The system and method of this embodiment is beneficial because it provides the flight crew with detailed information that they otherwise would not have, which assists the flight crew in making well-informed decisions regarding the flight. As such, flight safety is maintained or improved due to the additional, detailed information transmitted between the air vehicle and the ground control center. Therefore, these signals are also examples of high priority signals for which bandwidth should continually be available.
An improved method and system for monitoring an air vehicle, such as for safety reasons, are also provided. The air vehicle is monitored by at least one sensor that records audio and/or video data from within the air vehicle. A transmitter then transmits the data from the air vehicle to the ground control center. A processing element in the ground control center examines the data by comparing the data to a security database to identify individuals of interest, such as individuals that may pose a security risk, while the air vehicle is in flight. While the ground control center may include the security database, the processing element also may link the ground control center to an external security database.
If an individual of interest is identified by the processing element in the ground control center, a transmitter in the ground control center may transmit security procedures to the air vehicle. The security procedures then may be depicted on a display onboard the air vehicle, such as by being imposed upon a display that is otherwise dedicated to depicting other flight information. The method and system of this embodiment of the present invention also provide for increased safety features onboard the air vehicle and the signals between the air vehicle and the ground control center are other examples of high priority signals for which bandwidth should continually be available.
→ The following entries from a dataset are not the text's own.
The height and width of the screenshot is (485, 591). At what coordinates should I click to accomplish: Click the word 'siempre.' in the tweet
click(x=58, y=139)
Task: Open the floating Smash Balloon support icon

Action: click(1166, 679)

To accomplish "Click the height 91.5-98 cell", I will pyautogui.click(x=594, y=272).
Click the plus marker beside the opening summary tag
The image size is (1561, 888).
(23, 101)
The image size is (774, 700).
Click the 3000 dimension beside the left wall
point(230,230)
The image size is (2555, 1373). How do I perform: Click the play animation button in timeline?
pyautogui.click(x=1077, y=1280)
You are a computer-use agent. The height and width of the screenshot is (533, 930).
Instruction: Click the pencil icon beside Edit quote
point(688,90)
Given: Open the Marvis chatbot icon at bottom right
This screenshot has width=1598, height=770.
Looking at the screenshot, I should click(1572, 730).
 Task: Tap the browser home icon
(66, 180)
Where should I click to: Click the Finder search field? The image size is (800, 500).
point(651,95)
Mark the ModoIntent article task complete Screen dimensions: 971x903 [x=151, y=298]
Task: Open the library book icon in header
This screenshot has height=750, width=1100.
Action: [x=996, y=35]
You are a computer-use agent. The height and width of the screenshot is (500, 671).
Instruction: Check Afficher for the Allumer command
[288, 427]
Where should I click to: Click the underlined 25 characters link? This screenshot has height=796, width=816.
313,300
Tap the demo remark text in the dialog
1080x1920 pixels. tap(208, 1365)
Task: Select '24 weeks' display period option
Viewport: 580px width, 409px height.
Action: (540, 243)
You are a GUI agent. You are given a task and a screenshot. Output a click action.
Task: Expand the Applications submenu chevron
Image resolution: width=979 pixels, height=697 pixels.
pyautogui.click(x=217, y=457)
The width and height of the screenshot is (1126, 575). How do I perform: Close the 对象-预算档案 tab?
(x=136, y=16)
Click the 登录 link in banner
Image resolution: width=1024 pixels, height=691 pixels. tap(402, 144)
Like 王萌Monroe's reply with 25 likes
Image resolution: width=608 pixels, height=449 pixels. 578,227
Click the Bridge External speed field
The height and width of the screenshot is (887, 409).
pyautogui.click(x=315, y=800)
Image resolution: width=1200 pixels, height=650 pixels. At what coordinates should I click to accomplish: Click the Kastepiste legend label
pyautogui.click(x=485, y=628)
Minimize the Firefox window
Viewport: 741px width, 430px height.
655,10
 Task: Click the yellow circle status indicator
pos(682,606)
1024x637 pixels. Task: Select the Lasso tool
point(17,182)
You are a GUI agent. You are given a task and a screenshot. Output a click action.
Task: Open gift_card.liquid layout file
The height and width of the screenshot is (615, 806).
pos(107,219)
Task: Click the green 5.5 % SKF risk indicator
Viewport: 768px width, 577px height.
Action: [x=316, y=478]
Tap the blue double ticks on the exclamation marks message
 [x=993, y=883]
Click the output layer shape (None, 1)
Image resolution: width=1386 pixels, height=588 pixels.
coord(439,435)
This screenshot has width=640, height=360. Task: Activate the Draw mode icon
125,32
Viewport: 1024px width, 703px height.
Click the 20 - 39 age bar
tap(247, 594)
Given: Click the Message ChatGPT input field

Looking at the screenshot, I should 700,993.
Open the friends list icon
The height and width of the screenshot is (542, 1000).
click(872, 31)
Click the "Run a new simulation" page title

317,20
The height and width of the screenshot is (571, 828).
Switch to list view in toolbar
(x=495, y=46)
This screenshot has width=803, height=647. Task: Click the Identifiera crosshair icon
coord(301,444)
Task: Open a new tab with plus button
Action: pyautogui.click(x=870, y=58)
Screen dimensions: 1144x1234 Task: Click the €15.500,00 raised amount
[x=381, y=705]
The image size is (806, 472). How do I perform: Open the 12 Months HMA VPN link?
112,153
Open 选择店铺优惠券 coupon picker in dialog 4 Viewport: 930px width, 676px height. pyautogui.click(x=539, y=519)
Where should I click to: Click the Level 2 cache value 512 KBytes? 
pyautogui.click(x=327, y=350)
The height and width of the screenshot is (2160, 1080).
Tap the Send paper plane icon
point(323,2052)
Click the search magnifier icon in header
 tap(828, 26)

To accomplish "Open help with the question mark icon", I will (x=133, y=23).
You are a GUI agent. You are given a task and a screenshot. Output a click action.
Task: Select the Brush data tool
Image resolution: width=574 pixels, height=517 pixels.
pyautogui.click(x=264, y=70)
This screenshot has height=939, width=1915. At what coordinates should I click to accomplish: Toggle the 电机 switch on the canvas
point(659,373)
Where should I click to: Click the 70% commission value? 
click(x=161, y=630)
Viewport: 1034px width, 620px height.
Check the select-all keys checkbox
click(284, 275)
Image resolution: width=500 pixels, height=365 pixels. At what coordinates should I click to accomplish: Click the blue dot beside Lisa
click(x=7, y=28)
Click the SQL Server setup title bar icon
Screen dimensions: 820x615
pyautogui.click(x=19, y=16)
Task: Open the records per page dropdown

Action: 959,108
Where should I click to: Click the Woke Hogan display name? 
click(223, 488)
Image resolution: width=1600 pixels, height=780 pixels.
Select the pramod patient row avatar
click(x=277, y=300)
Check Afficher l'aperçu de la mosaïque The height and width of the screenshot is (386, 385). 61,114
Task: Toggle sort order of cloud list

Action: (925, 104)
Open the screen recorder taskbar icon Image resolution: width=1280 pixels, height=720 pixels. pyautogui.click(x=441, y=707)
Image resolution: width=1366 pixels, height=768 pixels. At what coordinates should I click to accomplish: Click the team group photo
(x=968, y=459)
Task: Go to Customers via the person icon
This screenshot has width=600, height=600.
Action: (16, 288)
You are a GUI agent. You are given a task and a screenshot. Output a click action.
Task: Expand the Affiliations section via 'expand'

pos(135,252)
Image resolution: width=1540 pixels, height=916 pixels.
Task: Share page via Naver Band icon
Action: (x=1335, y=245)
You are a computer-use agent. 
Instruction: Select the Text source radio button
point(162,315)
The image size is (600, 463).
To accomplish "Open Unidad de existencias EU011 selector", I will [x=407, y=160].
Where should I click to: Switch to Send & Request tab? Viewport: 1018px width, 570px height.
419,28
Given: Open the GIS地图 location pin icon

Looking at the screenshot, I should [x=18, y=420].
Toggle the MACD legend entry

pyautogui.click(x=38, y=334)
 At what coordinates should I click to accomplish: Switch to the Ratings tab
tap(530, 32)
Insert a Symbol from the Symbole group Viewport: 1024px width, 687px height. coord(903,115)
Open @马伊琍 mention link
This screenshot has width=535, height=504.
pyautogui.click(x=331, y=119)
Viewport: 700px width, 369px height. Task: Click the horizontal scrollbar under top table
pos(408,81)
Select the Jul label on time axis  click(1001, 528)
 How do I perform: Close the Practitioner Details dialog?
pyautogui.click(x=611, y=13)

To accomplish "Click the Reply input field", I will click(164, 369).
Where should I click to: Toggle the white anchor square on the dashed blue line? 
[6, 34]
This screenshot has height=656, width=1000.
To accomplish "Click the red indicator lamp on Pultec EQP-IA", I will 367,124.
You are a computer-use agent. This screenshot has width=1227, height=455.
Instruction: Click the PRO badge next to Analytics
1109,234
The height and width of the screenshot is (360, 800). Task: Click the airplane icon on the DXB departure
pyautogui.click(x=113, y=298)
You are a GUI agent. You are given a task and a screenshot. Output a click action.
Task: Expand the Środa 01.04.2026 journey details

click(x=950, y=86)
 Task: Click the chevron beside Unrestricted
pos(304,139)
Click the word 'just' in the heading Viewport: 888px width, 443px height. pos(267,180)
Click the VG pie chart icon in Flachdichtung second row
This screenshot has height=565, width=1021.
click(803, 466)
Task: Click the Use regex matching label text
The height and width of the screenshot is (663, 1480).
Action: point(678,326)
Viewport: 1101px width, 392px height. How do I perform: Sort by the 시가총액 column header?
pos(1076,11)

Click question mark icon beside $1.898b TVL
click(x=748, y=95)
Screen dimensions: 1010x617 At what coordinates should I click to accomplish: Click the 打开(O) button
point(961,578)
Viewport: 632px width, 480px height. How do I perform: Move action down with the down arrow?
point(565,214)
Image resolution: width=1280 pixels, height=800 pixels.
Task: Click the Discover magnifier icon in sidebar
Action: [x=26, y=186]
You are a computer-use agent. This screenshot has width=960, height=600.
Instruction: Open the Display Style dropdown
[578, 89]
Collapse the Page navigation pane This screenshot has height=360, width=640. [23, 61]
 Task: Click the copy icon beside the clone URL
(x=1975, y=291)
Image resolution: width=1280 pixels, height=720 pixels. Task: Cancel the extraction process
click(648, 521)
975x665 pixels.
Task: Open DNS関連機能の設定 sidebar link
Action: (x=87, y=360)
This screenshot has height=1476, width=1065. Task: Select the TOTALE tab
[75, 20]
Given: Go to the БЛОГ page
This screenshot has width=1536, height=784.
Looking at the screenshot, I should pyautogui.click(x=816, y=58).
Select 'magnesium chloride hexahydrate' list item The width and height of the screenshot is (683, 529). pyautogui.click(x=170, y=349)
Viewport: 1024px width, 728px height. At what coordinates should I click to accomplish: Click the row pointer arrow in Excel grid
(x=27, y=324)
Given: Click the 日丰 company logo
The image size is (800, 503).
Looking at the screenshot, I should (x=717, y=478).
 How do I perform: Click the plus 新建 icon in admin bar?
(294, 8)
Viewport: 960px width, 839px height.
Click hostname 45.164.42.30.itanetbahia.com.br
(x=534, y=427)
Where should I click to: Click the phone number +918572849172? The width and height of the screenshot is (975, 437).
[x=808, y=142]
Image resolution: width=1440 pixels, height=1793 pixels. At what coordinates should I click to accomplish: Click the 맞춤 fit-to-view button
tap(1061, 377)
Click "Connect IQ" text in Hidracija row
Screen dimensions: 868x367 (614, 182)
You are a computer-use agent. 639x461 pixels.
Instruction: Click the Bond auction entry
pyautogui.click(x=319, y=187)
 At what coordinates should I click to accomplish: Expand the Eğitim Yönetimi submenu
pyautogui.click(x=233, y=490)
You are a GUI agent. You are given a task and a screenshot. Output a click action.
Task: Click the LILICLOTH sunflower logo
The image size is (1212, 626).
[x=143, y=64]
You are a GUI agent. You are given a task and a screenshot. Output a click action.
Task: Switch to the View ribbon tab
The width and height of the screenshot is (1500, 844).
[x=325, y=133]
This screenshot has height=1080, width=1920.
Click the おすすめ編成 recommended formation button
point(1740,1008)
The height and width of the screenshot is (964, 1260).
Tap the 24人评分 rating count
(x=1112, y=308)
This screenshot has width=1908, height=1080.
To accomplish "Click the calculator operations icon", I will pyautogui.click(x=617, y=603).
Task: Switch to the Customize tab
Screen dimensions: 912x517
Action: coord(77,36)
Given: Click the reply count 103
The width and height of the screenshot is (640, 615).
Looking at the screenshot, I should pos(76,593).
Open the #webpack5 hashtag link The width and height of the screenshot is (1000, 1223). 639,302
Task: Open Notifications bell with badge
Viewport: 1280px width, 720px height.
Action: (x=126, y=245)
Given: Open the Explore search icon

Thus, the system and method of the present invention provide a technique in which the most important communications that occur onboard the air vehicle and between the air vehicle and other locations will continually have sufficient communication bandwidth such that they are not blocked or delayed by less important communications, even as the demand for the communications bandwidth increases. The system and method of the present invention therefore ensure that the flight crew on an air vehicle and the flight control personnel on the ground have the most complete and accurate information available, such that the people in control of the flight can make well-informed decisions that maintain or improve the safety and efficiency of the flight.